Lorsqu’Amoako Boafo débute sa série de portraits intitulée “Black Diaspora” en 2018, il est loin d’imaginer l’engouement que va susciter son travail. Ses peintures, il les réalise à Vienne, où il vit et crée depuis quelques années, où, pendant longtemps, il a lutté pour se faire exposer. Les galeristes de la capitale autrichienne s’expliquent gauchement ; ils n’ont malheureusement pas de place pour l’art africain dans leur programme... d’autres lui conseillent plutôt de peindre des portraits d’hommes blancs s’il souhaite un jour vendre une toile. Mais, au lieu de décourager l’artiste, ces rejets vont le motiver et le pousser à produire. Pour se faire une place dans cette ville qui le rend invisible, Boafo décide d’utiliser de très grands formats, il veut prendre de l’espace, obliger les galeristes et spectateurs à regarder ces hommes et ces femmes à la peau noire dont il peint les portraits.

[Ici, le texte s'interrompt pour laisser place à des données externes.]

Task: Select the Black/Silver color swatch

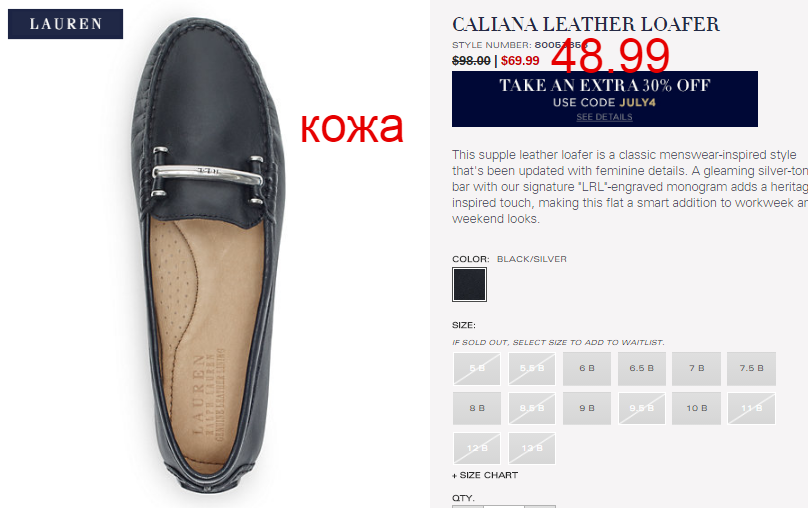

Avec ses tableaux, Boafo donne de la visibilité aux membres de sa communauté et de sa génération, aux amis ou connaissances qu’il a rencontré à Vienne, Berlin ou Ghana dont il est originaire. Empruntant les techniques et lignes sinueuses de l’autrichien Egon Schiele, isolant les silhouettes sur des fonds monochromatiques et colorés, jouant avec les contrastes et utilisant ses doigts pour travailler les nuances des peaux noires, Boafo révolutionne peu à peu la technique du portrait. Les détails superflus ou décoratifs sont supprimés, l’attention est entièrement focalisée sur le visage des sujets, leurs poses, leurs attitudes solennelles et sereines.
Avec cette série hors format, le révélation de Boafo est fulgurante et retentissante. Toutes ses toiles se vendent lors de la Fiac 2019 puis, dans la foulée, il s'envole pour Miami où, reconnaissance ultime, il fait partie des artistes en résidence dans le musée privé de la famille Rubell, collectionneurs américains dénicheurs de talents. Son “solo show” à Art Basel, en plein mouvement Black Lives Matter, signe définitivement la consécration de l’artiste. Cassant les codes et du bout de ses doigts, Amoako Boafo, nouvelle comète du monde de l’art, est devenu le deuxième artiste Africain le plus coté au monde, tout en réalisant son rêve : redonner de la dignité à ses sujets.